E-MapReduce:Job submission

Last Updated:Jun 17, 2026

Alibaba Cloud EMR clusters support multiple job submission methods that cover development and debugging (master node), production management (Gateway node), and automated scheduling (DataWorks). Each method suits different roles and use cases. The following table compares the advantages, disadvantages, and applicable scenarios of the three methods.

Submission methods

Submission method

Advantages and disadvantages

Scenarios

Submit jobs through cluster Gateway nodes (recommended)

Advantages:

  • Network isolation: Access clusters through jump servers without exposing master nodes directly.

  • Elastic scaling: Dynamically adjust Gateway instance resources based on cluster load.

  • Convenient operation: Use pre-installed CLIs such as spark-submit to submit jobs without additional client environment configuration.

Disadvantages:

  • Increased cost: Requires additional ECS instances for Gateway nodes.

  • Enterprise production job submission.

  • Cross-VPC and hybrid cloud architectures.

Submit jobs through Alibaba Cloud DataWorks (recommended)

Advantages:

  • Automated O&M: Visual task orchestration and monitoring alerts.

  • Enterprise-level features: Task lineage analysis and cost optimization.

  • Good compatibility: Unified integration with other Alibaba Cloud services.

Disadvantages:

  • Learning curve: Requires familiarity with DataWorks development standards.

  • Increased cost: Additional fees for DataWorks.

  • Periodic ETL task management.

  • DAG workflows with complex dependency management.

Submit jobs through cluster master nodes

Advantages:

  • Convenient operation: Use pre-installed CLIs such as spark-submit to submit jobs without additional client environment configuration.

  • Lowest cost: No additional resource expenses.

Disadvantages:

  • Security risks: Master nodes typically have elevated permissions.
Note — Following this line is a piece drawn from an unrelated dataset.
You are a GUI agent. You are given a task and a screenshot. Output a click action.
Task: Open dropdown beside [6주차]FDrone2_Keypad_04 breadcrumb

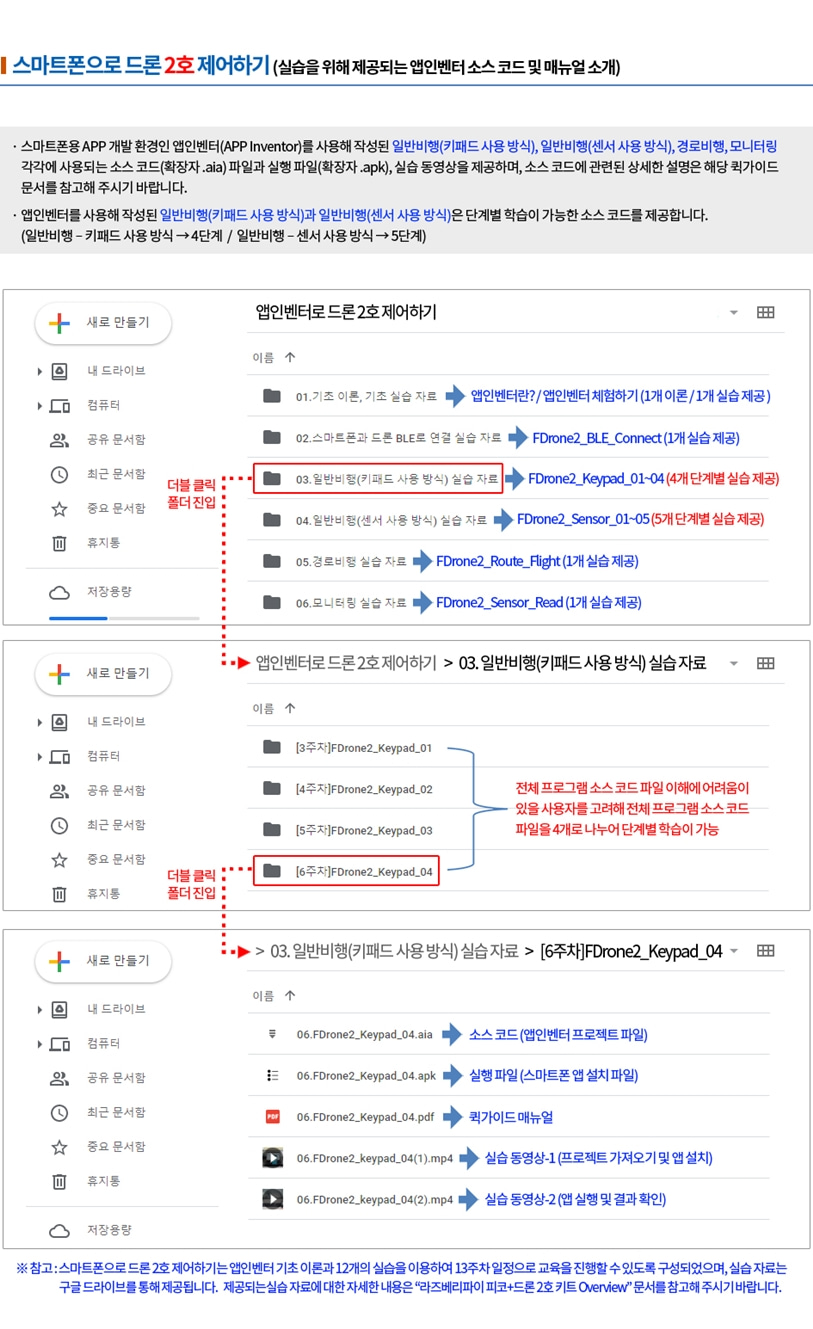tap(735, 951)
Incorrect operations, such as accidentally deleting HDFS metadata, can cause cluster failures.

  • Limited extensibility: Single-point submission bottleneck with no horizontal scaling capability.

  • Resource contention: Submitting large jobs frequently may consume CPU and memory on the master node, which affects cluster management services such as ZooKeeper and HMaster.

  • Quick validation in development and test environments.

  • Quick debugging of temporary tasks.